3.5. In Vitro Enzymatic Assays

Dose-dependent MDM2 and MDMX binding evaluations were carried out using the fluorescence polarization assay.

A total of 30 nM preincubated (30 min) MDM2 (or MDMX) and 10 nM PMDM-F peptide in reaction buffer (100 μL, potassium phosphate, 100 mM; bovine gamma globulin, 100 mg/mL; sodium azide, 0.02%) were added into a 96-well plate containing the tested compounds at pH 7.5. The plate was incubated at 37 °C for 30 min and the polarization values were measured (485 nm excitation, 528 nm static, and polarized filter). The K values were calculated according to a reported method [41].

3.6. MTT Assay in Vitro

All compounds with K values of <1 μM toward MDM2 in the fluorescence polarization assay were evaluated against the MCF7, HCT116, and A549 cell lines (ATCC, Manassas, VA, USA) in vitro using a standard MTT assay, with nutlin-3a as a positive control. Compounds were tested at six concentrations (0.001–100 μM).

The cells were seeded into a 96-well plate and allowed to attach overnight, after which various concentrations of test compounds or DMSO were added to the culture medium and the cells were incubated for 48 h at 37 °C in a 5% CO2 humidified incubator. Then, 20 μL of 0.5% the fresh MTT solution was added to each well. After incubation for another 4 h, the culture medium was removed and 150 μL of DMSO was added to dissolve the formazan crystals. The absorbance at 540 nm was measured using a microplate reader. The results, expressed as IC50 values, were the average of three determinations and were calculated using nonlinear regression analysis.

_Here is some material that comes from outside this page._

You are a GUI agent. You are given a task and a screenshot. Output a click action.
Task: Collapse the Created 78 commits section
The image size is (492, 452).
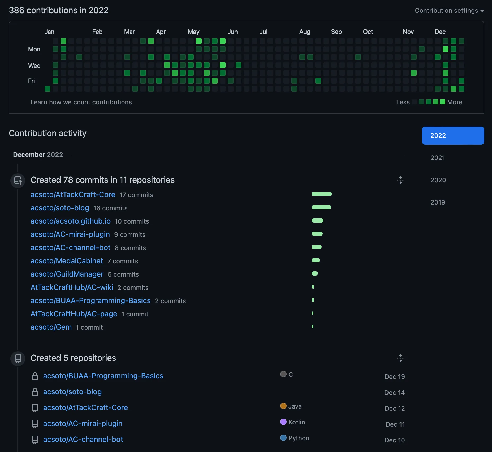click(x=400, y=180)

3.7. Western Blotting Assay

The HCT116 cells with wild type p53 were treated with compound A13 (0, 5, 10, and 20 μM) for 48 h. The cells were harvested and lysed with RIPA buffer (Sigma, St. Louis, MI, USA) supplemented with a protease inhibitor cocktail (Sigma), followed by centrifugation at 12,000× g for 10 min. The supernatants were heated to 100 °C with loading buffer and the total protein concentrations were determined using a Bio-Rad protein assay. Protein samples were subjected to SDS-PAGE and transferred to a PVDF membrane. The membrane was blocked with 5% non-fat milk, and then incubated with the corresponding primary antibody (MDM2, MDMX, p53, and GAPDH) at 4 °C overnight. After binding with an appropriate secondary antibody conjugated with peroxidase, proteins were visualized using the ECL chemiluminescence system. GAPDH was used as a loading control.

3.8. Molecular Docking

Molecular docking analysis was carried out using Sybyl-X2.0. The crystal structures of MDM2 (PDB code: 3LBL) and MDMX (PDB code: 2N0W) were processed. The ligand and the water molecules were first removed and the hydrogen atoms were added. The biopolymer was protonated at pH 7.4 and the Amber7 FF99 force field was applied. Other parameters were set at the default. The minimized protein and compound A13 were subjected to the docking protocol using the Surflex-Dock Geom mode of Sybyl-X2.0.

4. Conclusions

In this study, a library of new indolone derivatives was synthesized and evaluated for their biological activity. The preliminary structure–activity relationship study showed that the compounds with benzene sulfonyl groups demonstrated a higher potency than the benzene sulfonyl groups. The 3-substituted electron-withdrawing group at the R3 position is necessary (3-Cl > 3-F > 3-Br > 3-CF3 > 3-NO2) to increase the affinity to the enzyme. All of the compounds exhibited better activities to MDM2 than MDMX. Compound A13 was identified as having the most potent affinity toward MDM2 and MDMX through the fluorescence polarization assay, with a K of 0.031 and 7.24 μM, respectively. The docking studies demonstrated that compound A13 formed hydrophobic interactions with Leu54, Tyr67, His73, Val93, His96, Ile99, and Tyr100 in the MDM2 active site, and Met53, Ile60, Met61, Tyr66, and Val92 in the MDMX active site. A13 also exhibited a greater potency than nutlin-3a against the HCT116, MCF7, and 143B cell lines. The Western blot analysis showed that A13 induced accumulations of MDM2, MDMX, and p53, suggesting the activation of the p53 pathway.